La nota del Ministerio de Comercio Interior apareció justo en medio del runrún ciudadano. No es casual. Desde hace años, los cubanos arrastran un historial de dudas sobre el destino real de la ayuda internacional. La falta de transparencia en la distribución de donativos se ha convertido en un tema recurrente, sobre todo tras emergencias y desastres naturales.
De acuerdo con la información divulgada, la carga —compuesta por alimentos y productos de aseo— fue recibida en La Habana. La entrega a las provincias seleccionadas, aseguran, comenzará de manera gradual. Palabra clave en el discurso oficial: gradual. Otra palabra que en la práctica suele traducirse en demoras, escasez y explicaciones que nunca terminan de cuadrar.
Las autoridades indicaron que los beneficiarios estarán en Artemisa, La Habana, Mayabeque y la Isla de la Juventud. Lo que no quedó claro fue el criterio detrás de esa selección. ¿Por qué solo esos territorios? Silencio. Una omisión que inevitablemente alimenta las sospechas en un país donde las decisiones administrativas rara vez se explican con claridad.

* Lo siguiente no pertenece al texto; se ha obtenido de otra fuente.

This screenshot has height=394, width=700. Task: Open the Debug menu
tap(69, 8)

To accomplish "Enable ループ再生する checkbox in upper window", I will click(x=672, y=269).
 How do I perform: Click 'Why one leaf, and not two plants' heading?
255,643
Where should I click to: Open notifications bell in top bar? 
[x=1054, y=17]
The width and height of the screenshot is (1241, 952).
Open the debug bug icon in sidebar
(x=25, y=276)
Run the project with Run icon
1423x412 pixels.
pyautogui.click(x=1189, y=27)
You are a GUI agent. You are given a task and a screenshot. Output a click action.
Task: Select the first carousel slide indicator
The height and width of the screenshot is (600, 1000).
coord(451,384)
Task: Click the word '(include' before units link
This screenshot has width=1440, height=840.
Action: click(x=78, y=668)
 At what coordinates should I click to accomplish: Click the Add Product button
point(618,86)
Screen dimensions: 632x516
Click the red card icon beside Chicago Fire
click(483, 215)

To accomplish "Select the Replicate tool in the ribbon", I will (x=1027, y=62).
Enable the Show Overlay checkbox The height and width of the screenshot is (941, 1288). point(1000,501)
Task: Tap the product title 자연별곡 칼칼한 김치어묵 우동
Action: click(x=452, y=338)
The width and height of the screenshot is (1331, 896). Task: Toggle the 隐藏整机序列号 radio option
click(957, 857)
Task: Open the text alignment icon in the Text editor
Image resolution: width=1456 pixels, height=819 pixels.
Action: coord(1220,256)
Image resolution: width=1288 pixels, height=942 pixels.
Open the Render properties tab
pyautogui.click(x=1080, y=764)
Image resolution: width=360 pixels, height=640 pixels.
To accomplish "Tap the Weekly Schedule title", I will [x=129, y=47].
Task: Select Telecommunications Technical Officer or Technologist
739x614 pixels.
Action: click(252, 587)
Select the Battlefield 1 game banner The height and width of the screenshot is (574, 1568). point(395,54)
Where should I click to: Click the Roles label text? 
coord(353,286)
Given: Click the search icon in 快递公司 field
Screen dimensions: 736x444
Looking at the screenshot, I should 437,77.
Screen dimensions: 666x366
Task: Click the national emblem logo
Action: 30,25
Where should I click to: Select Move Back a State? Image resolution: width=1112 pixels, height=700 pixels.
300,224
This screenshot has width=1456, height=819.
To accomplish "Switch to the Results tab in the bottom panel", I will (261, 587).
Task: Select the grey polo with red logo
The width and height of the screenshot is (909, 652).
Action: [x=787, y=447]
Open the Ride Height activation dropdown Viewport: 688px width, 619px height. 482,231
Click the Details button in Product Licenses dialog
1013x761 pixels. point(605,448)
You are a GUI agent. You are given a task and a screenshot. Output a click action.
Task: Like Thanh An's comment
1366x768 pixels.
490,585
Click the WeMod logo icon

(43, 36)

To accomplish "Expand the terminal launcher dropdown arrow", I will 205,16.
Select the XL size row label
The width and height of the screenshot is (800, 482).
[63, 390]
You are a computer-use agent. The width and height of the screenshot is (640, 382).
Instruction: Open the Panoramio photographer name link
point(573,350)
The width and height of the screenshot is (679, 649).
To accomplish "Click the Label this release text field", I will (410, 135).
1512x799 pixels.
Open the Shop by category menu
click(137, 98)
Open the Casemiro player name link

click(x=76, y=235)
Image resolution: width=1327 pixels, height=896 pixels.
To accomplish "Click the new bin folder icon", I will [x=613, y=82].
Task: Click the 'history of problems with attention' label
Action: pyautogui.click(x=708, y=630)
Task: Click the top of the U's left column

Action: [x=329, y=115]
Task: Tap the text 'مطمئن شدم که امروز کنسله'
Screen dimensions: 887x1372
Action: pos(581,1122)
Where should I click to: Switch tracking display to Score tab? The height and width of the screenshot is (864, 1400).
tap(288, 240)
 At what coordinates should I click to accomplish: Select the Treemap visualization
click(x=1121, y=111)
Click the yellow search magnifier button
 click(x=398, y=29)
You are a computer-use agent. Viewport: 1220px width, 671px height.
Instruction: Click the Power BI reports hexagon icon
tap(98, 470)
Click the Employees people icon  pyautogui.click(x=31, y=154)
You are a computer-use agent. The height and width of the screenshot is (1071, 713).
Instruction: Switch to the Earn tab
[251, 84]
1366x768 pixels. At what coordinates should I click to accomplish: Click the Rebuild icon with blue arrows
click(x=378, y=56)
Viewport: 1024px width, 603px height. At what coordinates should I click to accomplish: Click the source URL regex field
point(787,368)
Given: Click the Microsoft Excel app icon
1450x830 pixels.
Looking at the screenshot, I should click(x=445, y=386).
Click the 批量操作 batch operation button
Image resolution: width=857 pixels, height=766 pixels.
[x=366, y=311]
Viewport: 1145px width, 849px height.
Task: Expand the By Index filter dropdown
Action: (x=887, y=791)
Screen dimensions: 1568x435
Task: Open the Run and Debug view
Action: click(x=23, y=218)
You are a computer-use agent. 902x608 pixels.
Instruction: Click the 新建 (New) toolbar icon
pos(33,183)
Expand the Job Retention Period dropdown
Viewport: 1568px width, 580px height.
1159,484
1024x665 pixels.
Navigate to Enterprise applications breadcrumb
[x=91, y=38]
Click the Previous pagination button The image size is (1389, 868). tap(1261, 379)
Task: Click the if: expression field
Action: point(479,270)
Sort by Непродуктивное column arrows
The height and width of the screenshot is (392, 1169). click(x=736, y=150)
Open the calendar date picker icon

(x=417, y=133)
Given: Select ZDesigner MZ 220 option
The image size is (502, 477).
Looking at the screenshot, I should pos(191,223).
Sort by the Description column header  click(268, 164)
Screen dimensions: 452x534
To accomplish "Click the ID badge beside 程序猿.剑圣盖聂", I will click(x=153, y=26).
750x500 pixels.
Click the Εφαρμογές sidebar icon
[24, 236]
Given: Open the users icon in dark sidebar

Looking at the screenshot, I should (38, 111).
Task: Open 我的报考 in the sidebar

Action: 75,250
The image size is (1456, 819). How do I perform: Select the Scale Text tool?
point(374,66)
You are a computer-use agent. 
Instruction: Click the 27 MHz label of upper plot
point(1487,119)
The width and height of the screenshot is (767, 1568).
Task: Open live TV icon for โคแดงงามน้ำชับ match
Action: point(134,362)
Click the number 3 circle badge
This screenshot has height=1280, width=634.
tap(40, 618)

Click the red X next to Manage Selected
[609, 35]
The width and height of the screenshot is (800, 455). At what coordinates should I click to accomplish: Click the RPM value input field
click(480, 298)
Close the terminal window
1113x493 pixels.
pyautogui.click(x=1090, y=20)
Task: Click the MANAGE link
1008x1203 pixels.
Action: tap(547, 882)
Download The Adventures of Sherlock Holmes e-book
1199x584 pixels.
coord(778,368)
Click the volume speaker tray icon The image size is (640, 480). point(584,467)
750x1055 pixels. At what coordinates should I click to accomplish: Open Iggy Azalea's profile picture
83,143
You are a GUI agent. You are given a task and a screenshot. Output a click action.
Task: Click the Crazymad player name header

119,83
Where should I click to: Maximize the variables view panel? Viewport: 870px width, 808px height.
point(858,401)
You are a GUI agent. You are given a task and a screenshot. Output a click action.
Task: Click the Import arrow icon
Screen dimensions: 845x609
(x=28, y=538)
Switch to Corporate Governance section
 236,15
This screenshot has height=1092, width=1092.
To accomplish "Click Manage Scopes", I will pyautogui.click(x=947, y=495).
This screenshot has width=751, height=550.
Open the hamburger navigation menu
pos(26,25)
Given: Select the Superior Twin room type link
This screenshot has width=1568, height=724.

El MINCIN insistió en que la prioridad será para menores de hasta 13 años, personas mayores de 65, embarazadas y niños con bajo peso o talla. También mencionaron a familias en situación vulnerable. Sobre el papel, todo suena impecable. En la realidad cotidiana del cubano de a pie, la pregunta es otra: ¿llegarán realmente esos productos a quienes los necesitan?
El anuncio llega en un momento especialmente delicado. La escasez de alimentos y artículos básicos golpea con fuerza, sin maquillaje posible. Conseguir jabón, leche o cualquier producto esencial se ha vuelto una odisea. Y cuando la supervivencia depende de colas interminables, la fe en los mecanismos estatales no es precisamente abundante.
Desde México, mientras tanto, también hubo declaraciones que no pasaron inadvertidas. La presidenta Claudia Sheinbaum dejó claro que, al menos por ahora, su país no enviará petróleo a Cuba. La ayuda humanitaria, eso sí, continuará. Un matiz importante que deja entrever que incluso los aliados más cercanos ajustan su postura frente a la crisis cubana.
Durante su habitual comparecencia ante la prensa, la mandataria mexicana señaló que su gobierno mantendrá el envío de alimentos y otros insumos solicitados por La Habana. Sin embargo, el tema energético queda fuera de la ecuación inmediata. Combustible no, asistencia humanitaria sí. Una línea que marca distancia en medio de un panorama económico cada vez más asfixiante para la Isla.